Enquanto se estudava o problema, foi desenvolvido um programa com o objetivo de proporcionar-lhe maiores oportunidade de interação social.
Em menos de um ano, ocorreu uma grande transformação em Emília: andava e já se expressava através da fala. Cresceu de 97 para 120 centímetros, sem o uso de qualquer tipo de medicação para o crescimento.
Chegou-se à conclusão que os fatores hormonais relacionados ao crescimento haviam ficado bloqueados todos aqueles anos, possivelmente devido a inadequadas relações sócio-afetivas mantidas com Emília, desde a época de sua internação aos seis meses de idade.
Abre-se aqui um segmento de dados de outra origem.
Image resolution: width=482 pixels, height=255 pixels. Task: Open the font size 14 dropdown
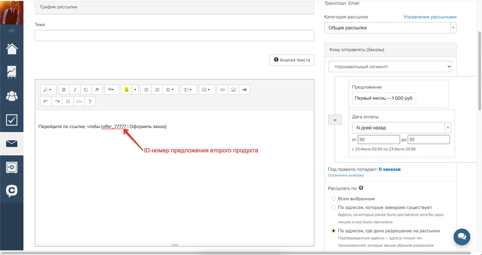tap(111, 90)
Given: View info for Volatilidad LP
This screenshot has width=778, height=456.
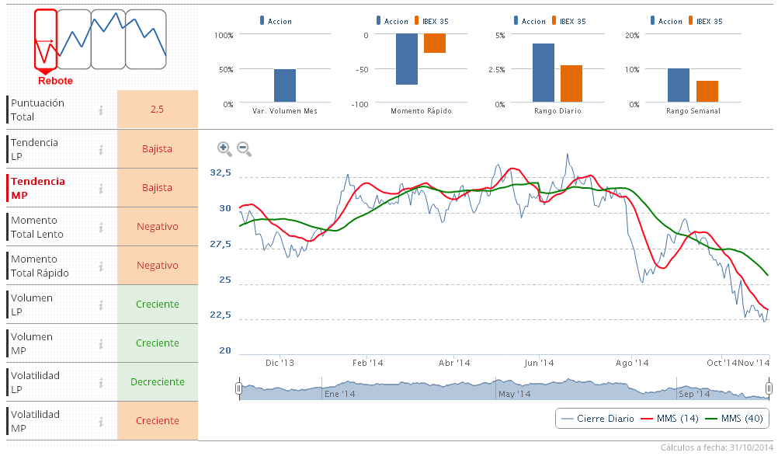Looking at the screenshot, I should (x=101, y=382).
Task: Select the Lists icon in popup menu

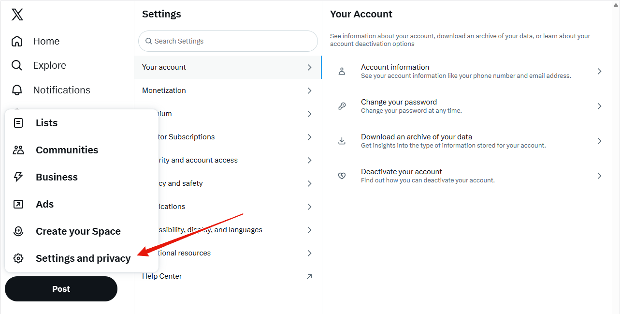Action: point(18,123)
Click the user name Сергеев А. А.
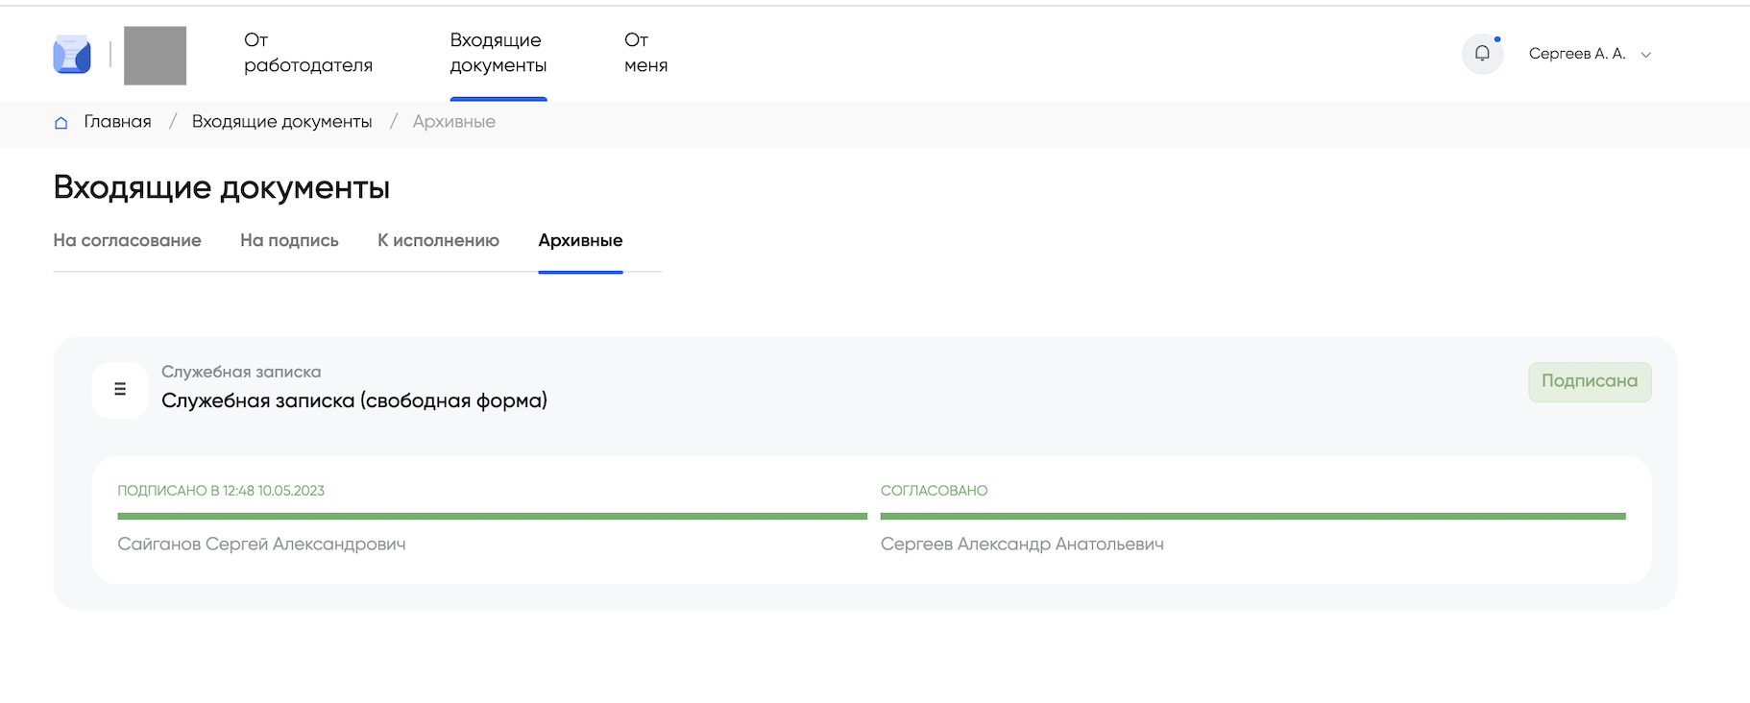 click(1576, 54)
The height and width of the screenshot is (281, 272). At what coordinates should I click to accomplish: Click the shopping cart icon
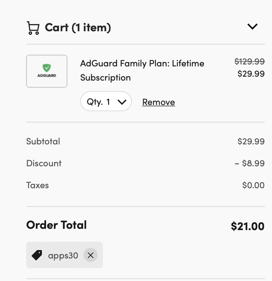(33, 28)
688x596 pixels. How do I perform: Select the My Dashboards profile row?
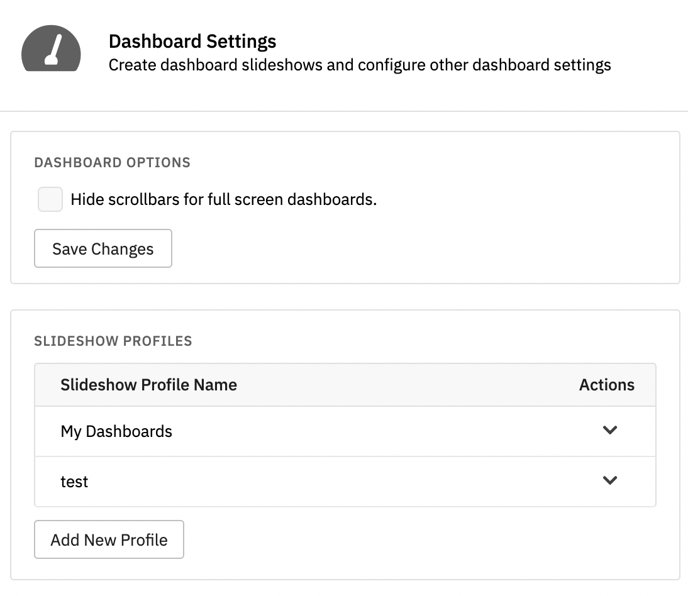(345, 431)
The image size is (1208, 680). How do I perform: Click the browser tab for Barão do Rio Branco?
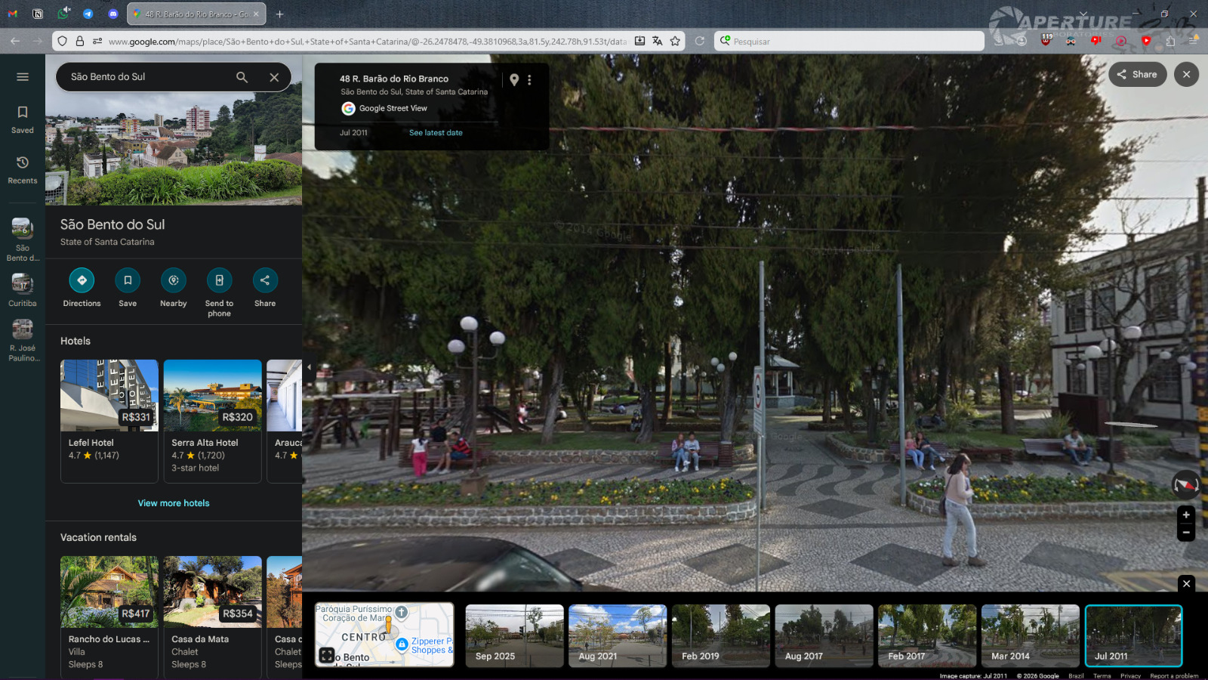tap(196, 14)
Foi constatado que ela podia produzir os hormônios, mas para tanto, faltara a interação social.
Discussão sobre o caso Emília
Como dissemos, o caso Emília é ilustrativo da relação dialética entre o biológico e o social. Emília, por um problema de desidratação e desnutrição, foi internada num hospital. Provavelmente, sem a mãe e sem forças para exigira presença de um adulto com ela, foi ficando apática, seu corpo e sua mente pararam de crescer e de se desenvolver.
Os hormônios do crescimento, apesar de não haver impedimento de ordem biológica (tumor, por exemplo), também não tinham motivo social para serem produzidos e. utilizados.
O corpo biológico, para funcionar e se transformar, precisa da mediação do social. Entretanto, inicialmente, a mediação do serviço de saúde foi insuficiente e até negativa, pois além de não propiciar o contato afetivo e comunicativo necessário - durante os quatro anos de internação - ainda, na alta, plantou no espírito da mãe, numa visão extremamente determinista e mecanicista de saúde-doença, a idéia de que Emília jamais andaria, falaria e, além disso, seria sempre um deficiente, um vegetal. Esse fato acabou, provavelmente, inibindo qualquer possibilidade de investimento afetivo e social por parte da família, acarretando, como se pode depreender do exposto, conseqüências trágicas para a vida de Emília. 
Por outro lado, quando Emília teve acesso à mediação social adequada de um serviço de saúde, a história começou a se reverter rapidamente. O poder da mediação social estabelecida com Emília, demostrou mais uma vez o caráter dialético da relação entre o biológico e o cultural.
O programa de tratamento de Emília baseou se, em primeiro lugar, na ressignificação da crença que ela jamais seria capaz de se desenvolver. Cada mínimo indício em Emília significava comunicação, fosse um esboço de sorriso ou um movimento qualquer em direção a um objeto. Gradativamente, Emília começou a se apropriar da relação social com a estagiária, responsável por lhe dar atenção integral. Sua linguagem caminhou do social para o individual. Com a compreensão da linguagem e a expressão de algumas palavras significativas, as funções psíquicas de Emília começaram a se construir. As suas novas formas de movimentação ajudavam Emília a absorver melhor os alimentos. O desenvolvimento motor, físico e cognitivo se transformavam simultaneamente.
Assim, Emília nos ajuda a compreender a dinâmica do processo saúde-doença, onde entram em jogo, concretamente, não só fatores causais isolados ou justaposto, mas a interação dialética (não mecânica) entre o biológico, o interpessoal, as condições de vida e trabalho, o tipo de organização dos serviços de saúde, a visão de Mundo e de Homem dos profissionais de Saúde, os mecanismos de resistência e conformismo da classe menos favorecida, entre outros. Só dessa forma será possível compreender porque Emília apresentou esse quadro grave de Nanismo Psicossocial e como pôde, aos dezessete anos, ainda crescer fisicamente e construir novas habilidades como andar, falar e pensar. 
Como vimos, uma adequada concepção pode contribuir não só para compreender melhor o processo saúde-doença, como indicar a melhor maneira de enfrentá-lo. 
Em capítulos próximos, abordaremos as principais concepções de desenvolvimento e aprendizagem, partindo dos mesmos mirantes (mecanicista, organicista e histórico-cultural) que nos ajudaram a compreender o processo saúde-doença.